Minister of Transport, Melvin Hulse, has signed into law a statutory instrument that will outlaw heavy tinting of vehicles that came into effect on Wednesday, June 1, 2011. A press release from the Department of Transport indicates that vehicles with heavy tinting won’t even be allowed to be parked on public roads, much less to be driven on them.
Minister Hulse stated that a reasonable degree of tint will be allowed, but heavy tinting, which he said is unsafe for drivers in rainy conditions and at night, and which can be used to conceal illegal weapons from security forces, will no longer be permitted and there will be no exemptions.

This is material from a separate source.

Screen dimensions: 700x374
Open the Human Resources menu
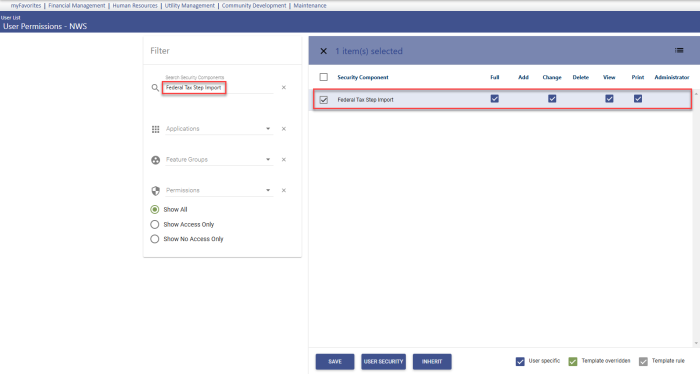click(135, 5)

Mr. Chris Nuñez, chairman of the San Pedro Transport Department, informed Ambergris Today that even though the law is in effect, motorists are being given a grace period until the end of this month and they are being advised to whether their tints are legal or not. If their car tints are illegal, motorists will have 30 days to remove the tint before they face any penalty.

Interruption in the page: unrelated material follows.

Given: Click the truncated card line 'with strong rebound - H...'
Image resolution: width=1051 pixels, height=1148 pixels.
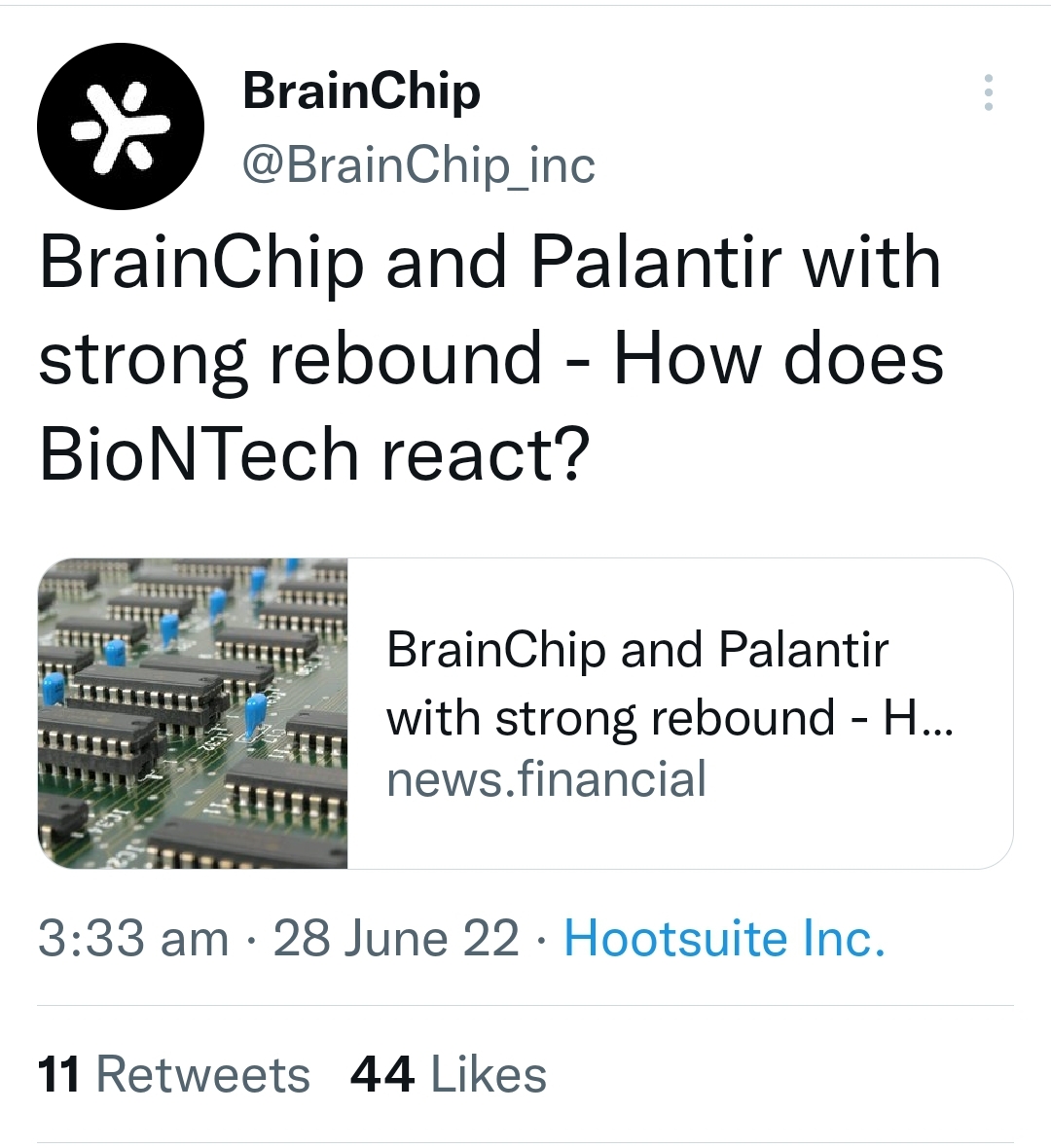Looking at the screenshot, I should (670, 718).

Motorists that are not in compliance with the law will be given a summons in which they will have to appear at the Magistrates court and pay a court fine. The San Pedro Traffic Department should be receiving their tint inspector meters by the end of June.

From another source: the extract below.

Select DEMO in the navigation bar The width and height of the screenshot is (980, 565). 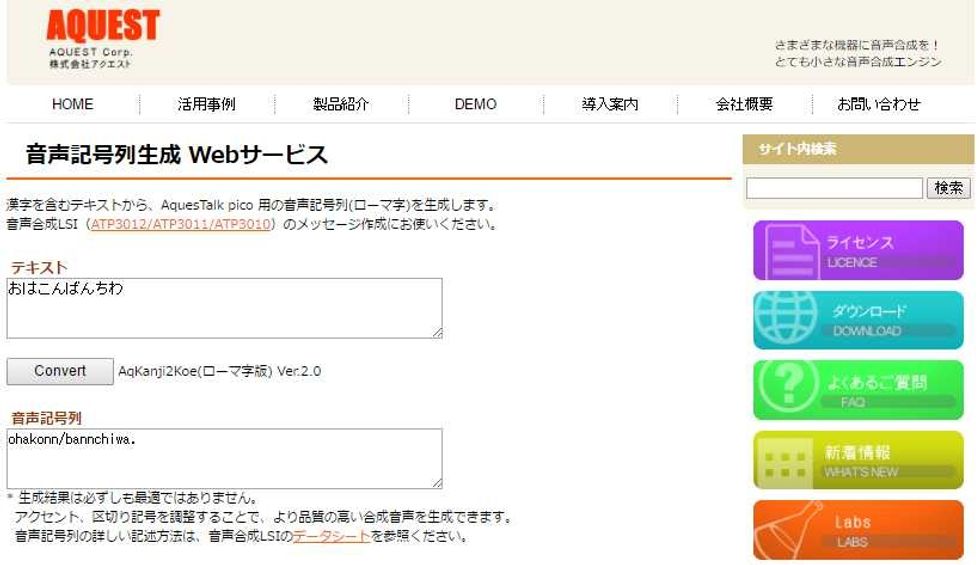(475, 104)
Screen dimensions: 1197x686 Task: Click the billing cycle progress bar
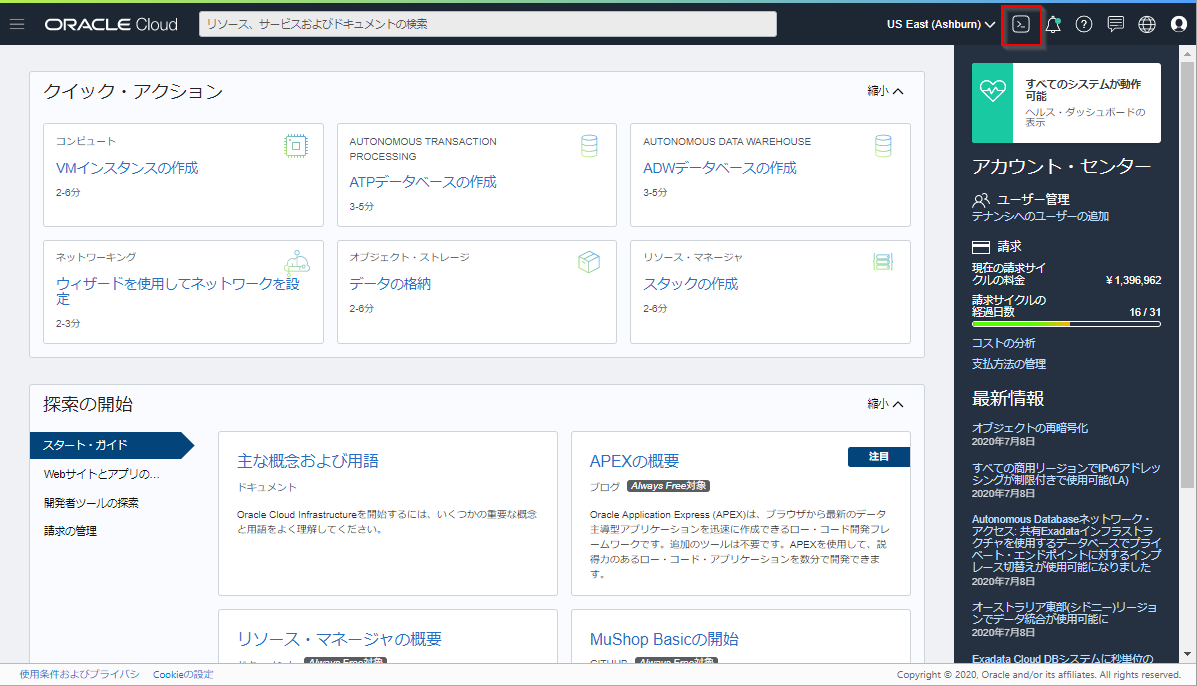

Notice from transport authorities indicates:
(1) There must be NOT LESS than 50% Visible Light Transmission (VLT) through the front windshield, and the tint cannot extend more than 4 inches from the top of the vehicle. It cannot be reflective. [This level of tinting allows clear visibility of objects inside the vehicle, but blocks out some light.]
(2) Side windows at the front should, likewise, have no less than 50% VLT.
(3) Side windows in the rear and the rear glass are permitted to have a tint with 20% VLT, which is darker than the tint required for front windows and windshields.